• Work to do: Identify every line in the entries below that contains the word "height", and copy each of those lines.

------------------------------------------------------------------------

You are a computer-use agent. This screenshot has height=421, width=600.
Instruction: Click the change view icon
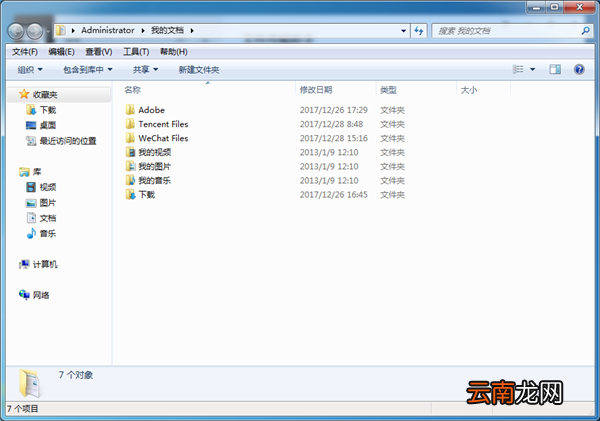[518, 69]
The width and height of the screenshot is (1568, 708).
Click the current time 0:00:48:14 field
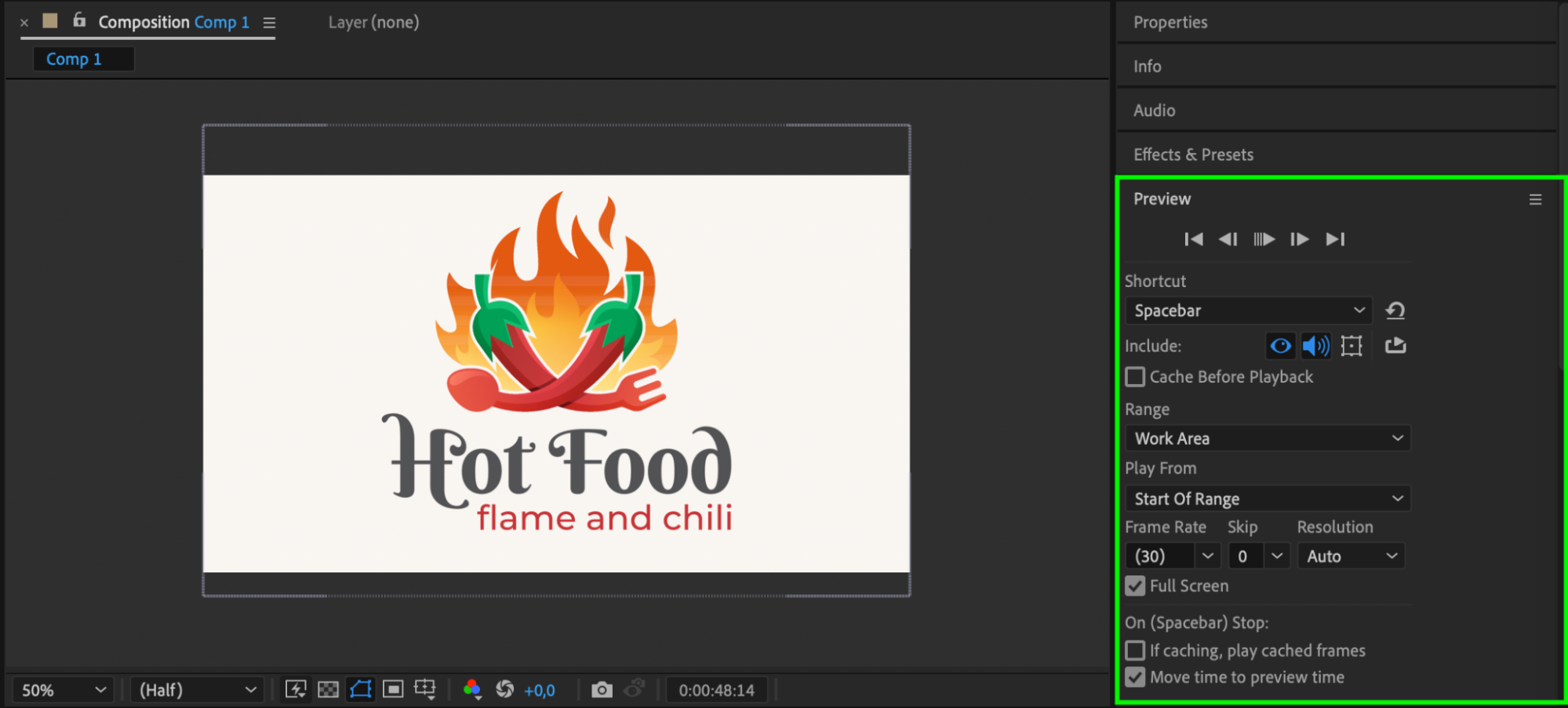tap(717, 690)
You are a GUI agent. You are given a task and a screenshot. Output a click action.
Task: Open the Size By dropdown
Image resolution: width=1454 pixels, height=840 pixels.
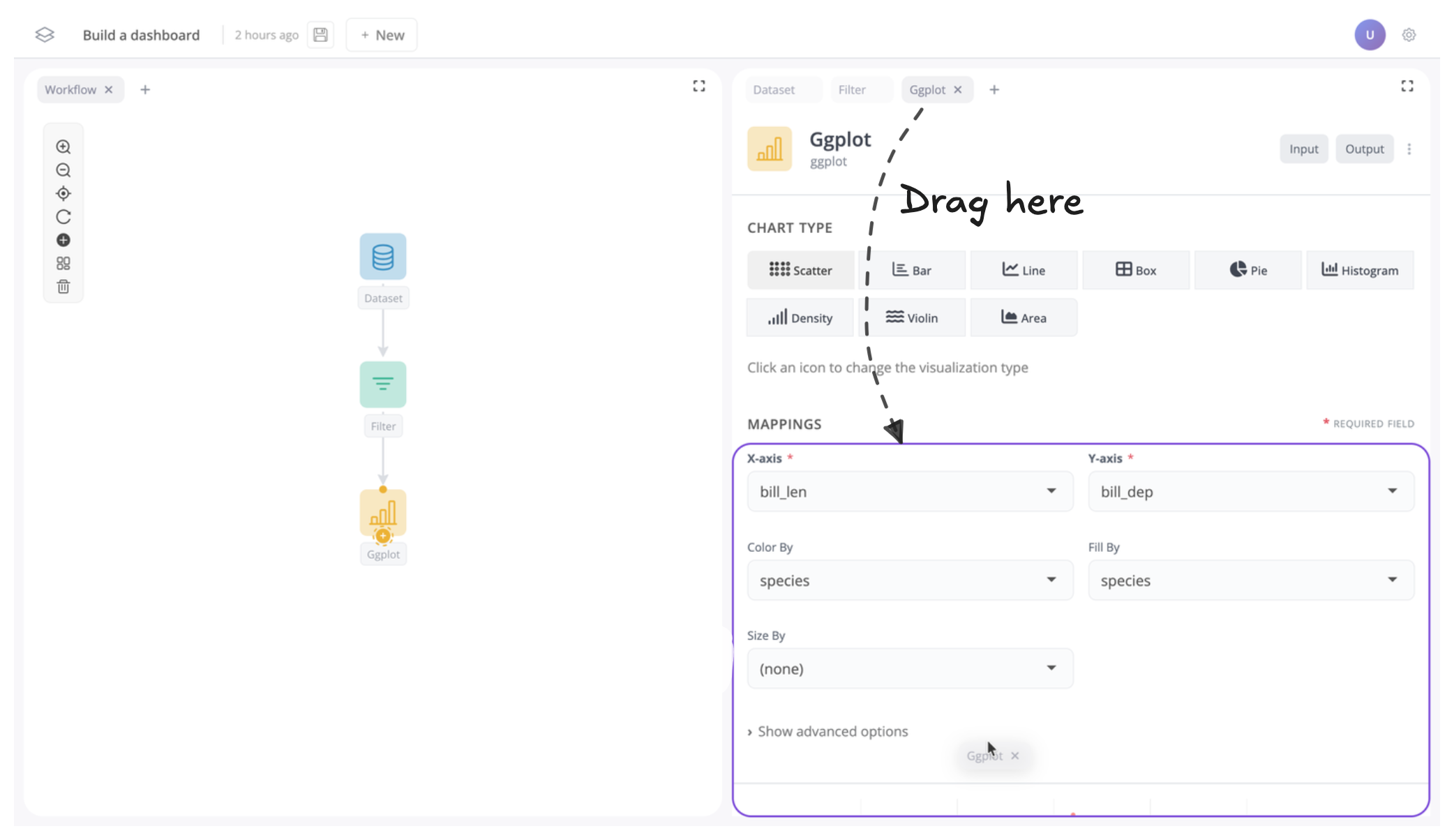coord(910,668)
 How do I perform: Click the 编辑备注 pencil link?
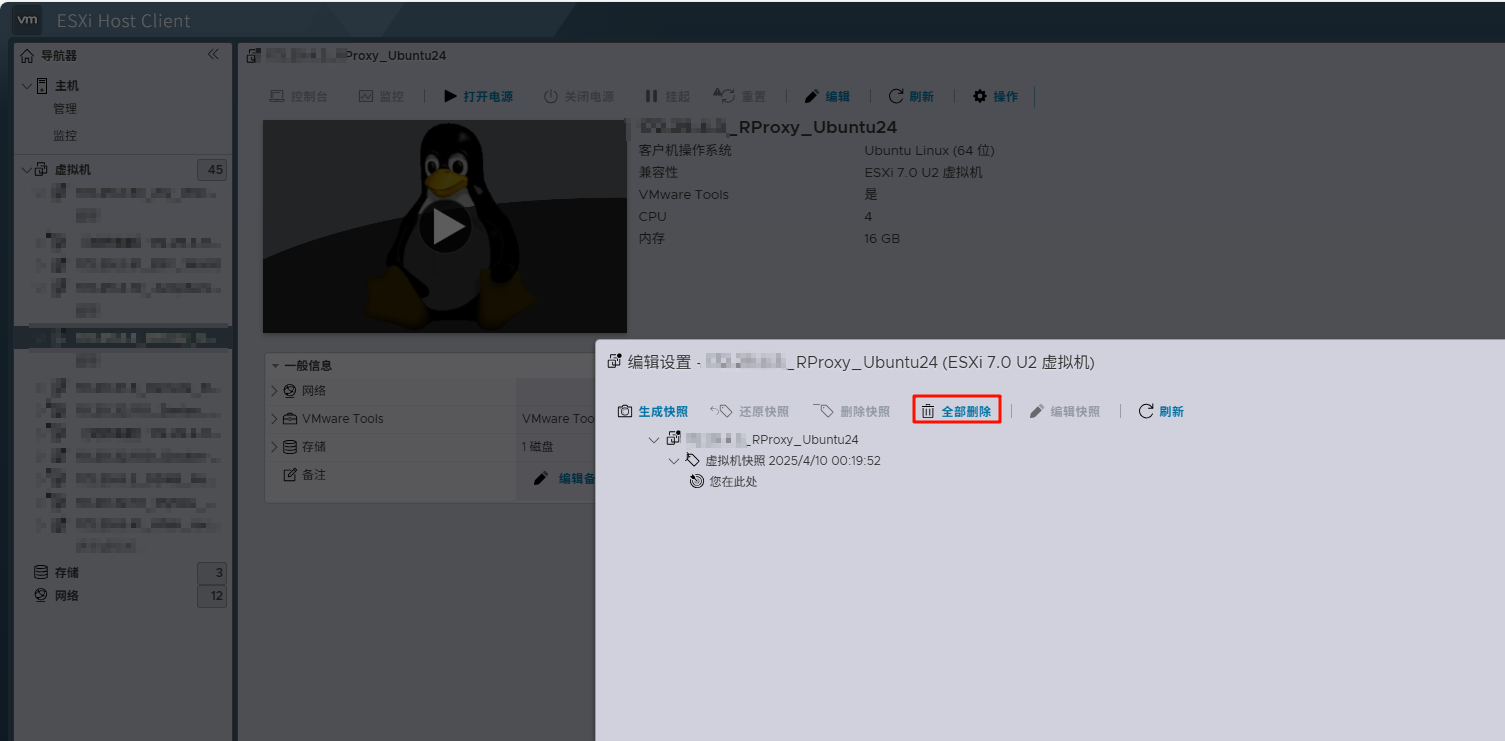(565, 479)
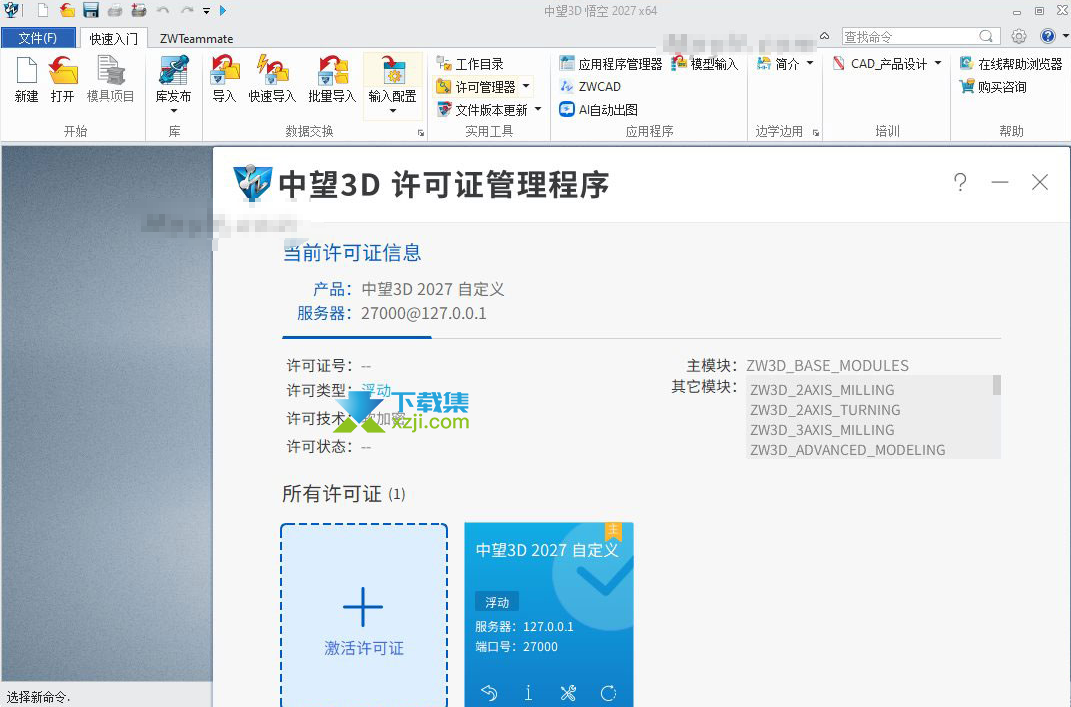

------------------------------------------------------------------------

• Answer to the exercise:
You are a computer-use agent. This screenshot has height=421, width=600.
The width and height of the screenshot is (1568, 708).
Image resolution: width=1454 pixels, height=840 pixels.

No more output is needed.